『金継ぎ』。割れたり欠けたりした陶磁器を修理する日本の伝統技法。その『金継ぎ』から着想を得て、革についている天然の傷に金色の箔を施しました。天然の傷をその革が持つ個性や歴史と捉え、隠すのではなくあえて生かし、美しく魅力的な装飾としました。元々空いていた穴も装飾と捉えそのまま残しました。一箇所、強度的に問題がありそうな穴がありましたが、その穴は中国での陶磁器の伝統修復技法である『馬蝗袢』(ばこうはん)を参考にして穴を塞ぎました。裏から革を当て、真鍮で作った鎹(かすがい)でつなぎ留めました。

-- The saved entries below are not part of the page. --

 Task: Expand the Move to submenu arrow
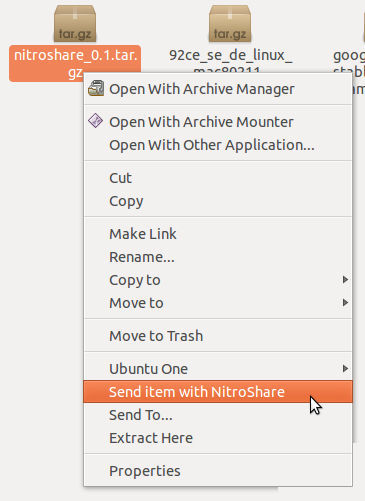click(345, 302)
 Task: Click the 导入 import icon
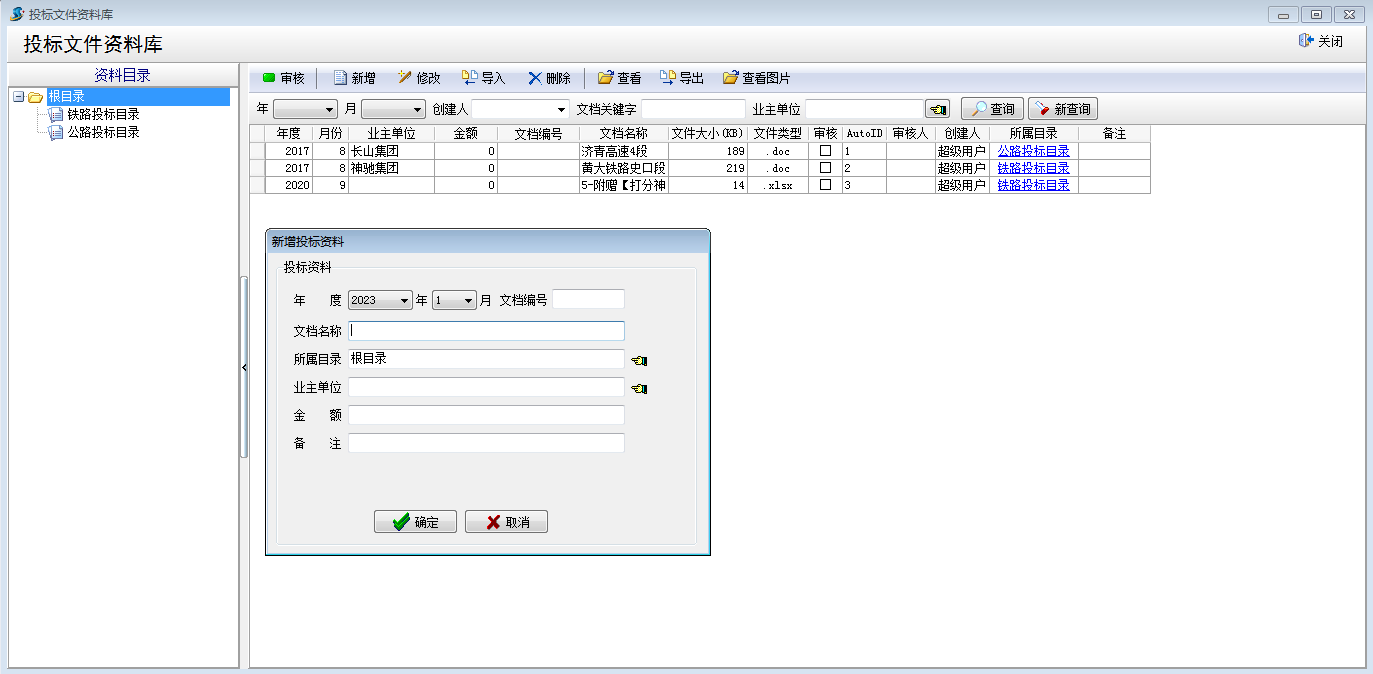(469, 78)
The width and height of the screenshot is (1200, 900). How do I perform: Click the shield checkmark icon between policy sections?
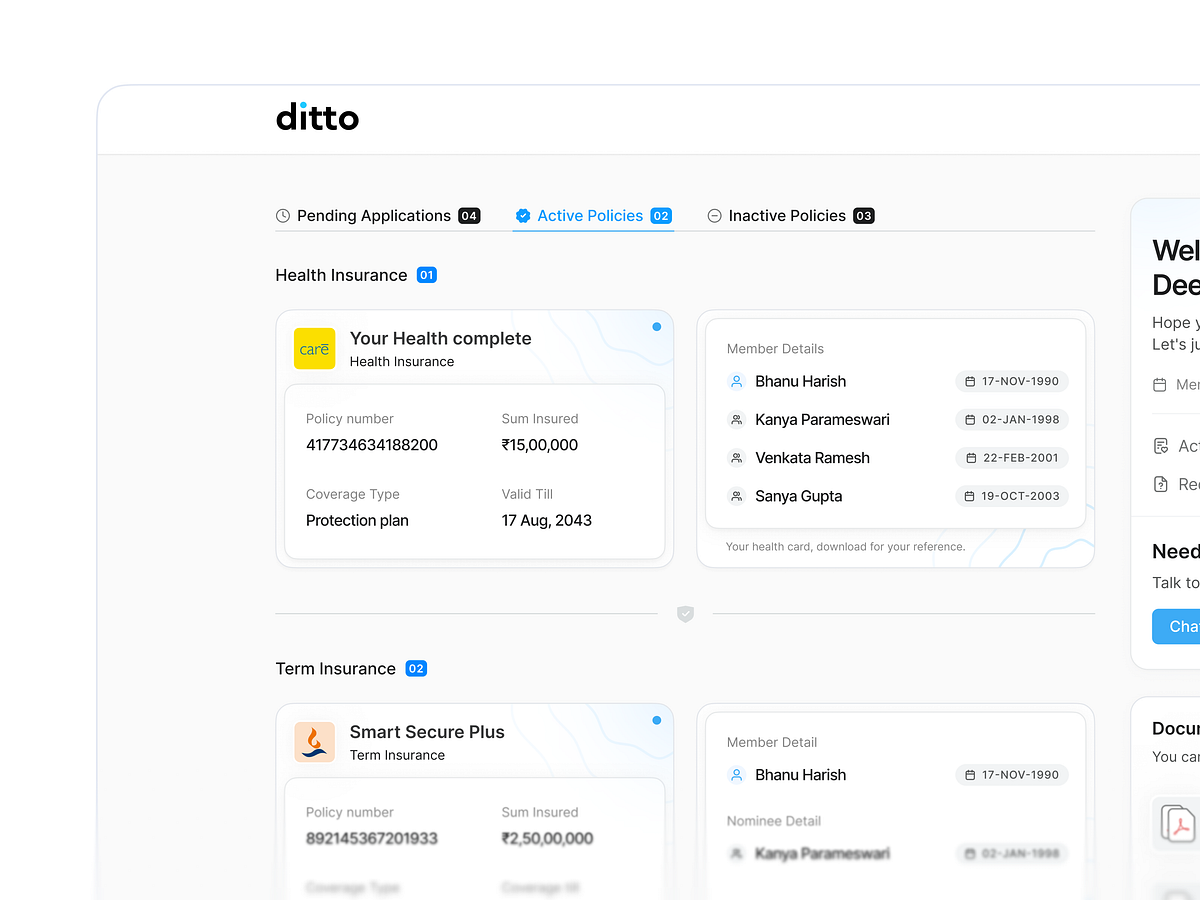[685, 614]
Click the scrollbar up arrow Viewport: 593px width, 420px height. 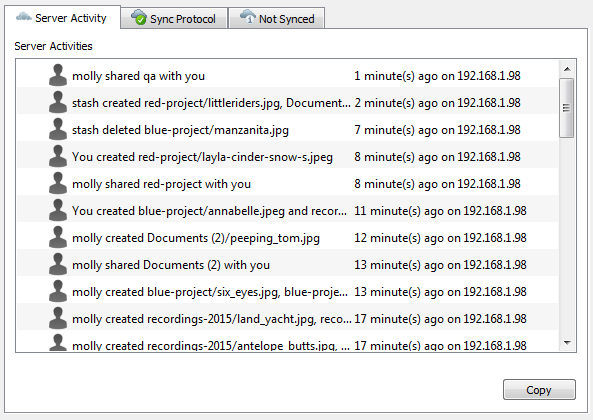(567, 69)
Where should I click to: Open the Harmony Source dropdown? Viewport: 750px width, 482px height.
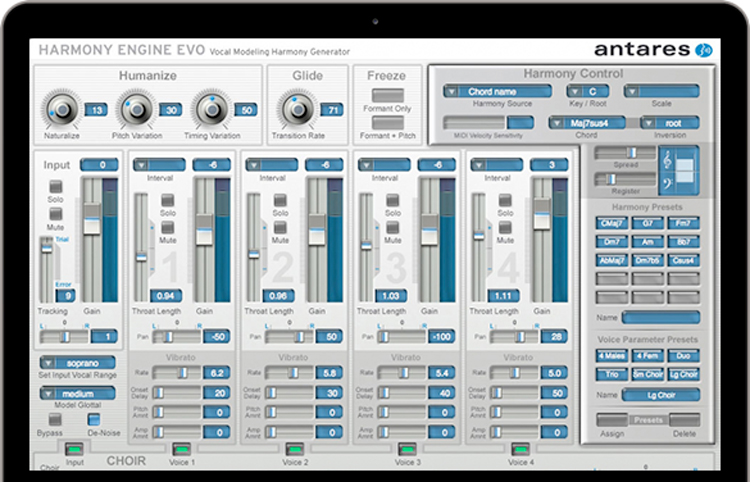(498, 91)
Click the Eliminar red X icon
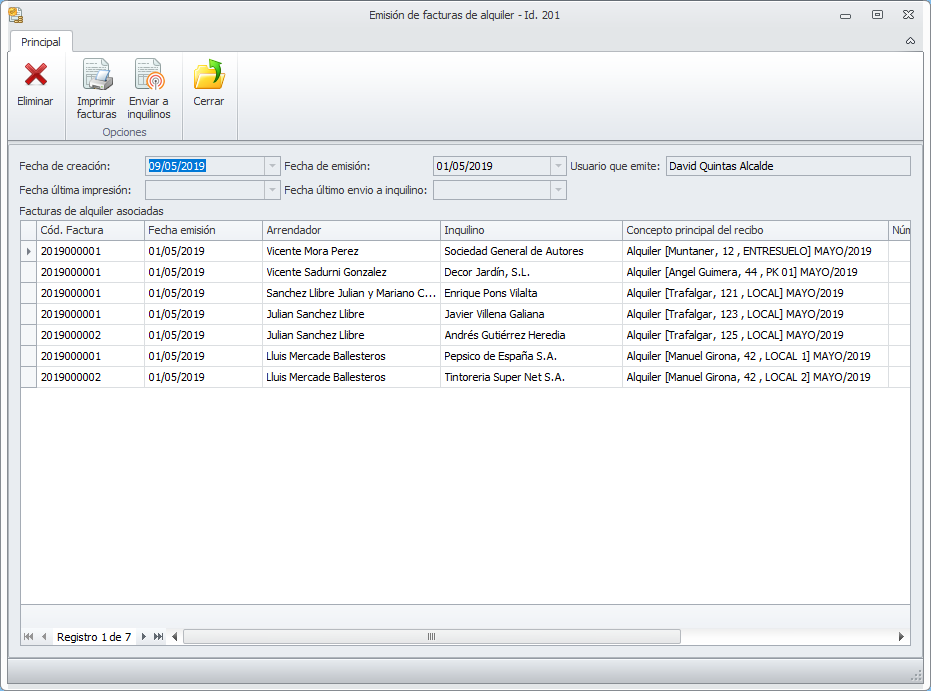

その革が持つ魅力を最大限に引き出した、アート作品の一面も併せ持つプロダクトです。
昨年から取り組んでいるジビエレザーの活用。今回使用したのは天然のイノシシの革です。
家畜ではないジビエレザーは、傷の多い革、虫食い痕の多い革、原皮管理の難しさからくる痛みの多い革などほとんどが何かしらの欠陥がある革として仕上がるそうです。
この作品で挑戦した『金継ぎ』や『馬蝗袢』から着想を得た技法を使えば、どんな革でも無駄にせず、魅力のある革へと生まれ変わらせることが出来ると思っています。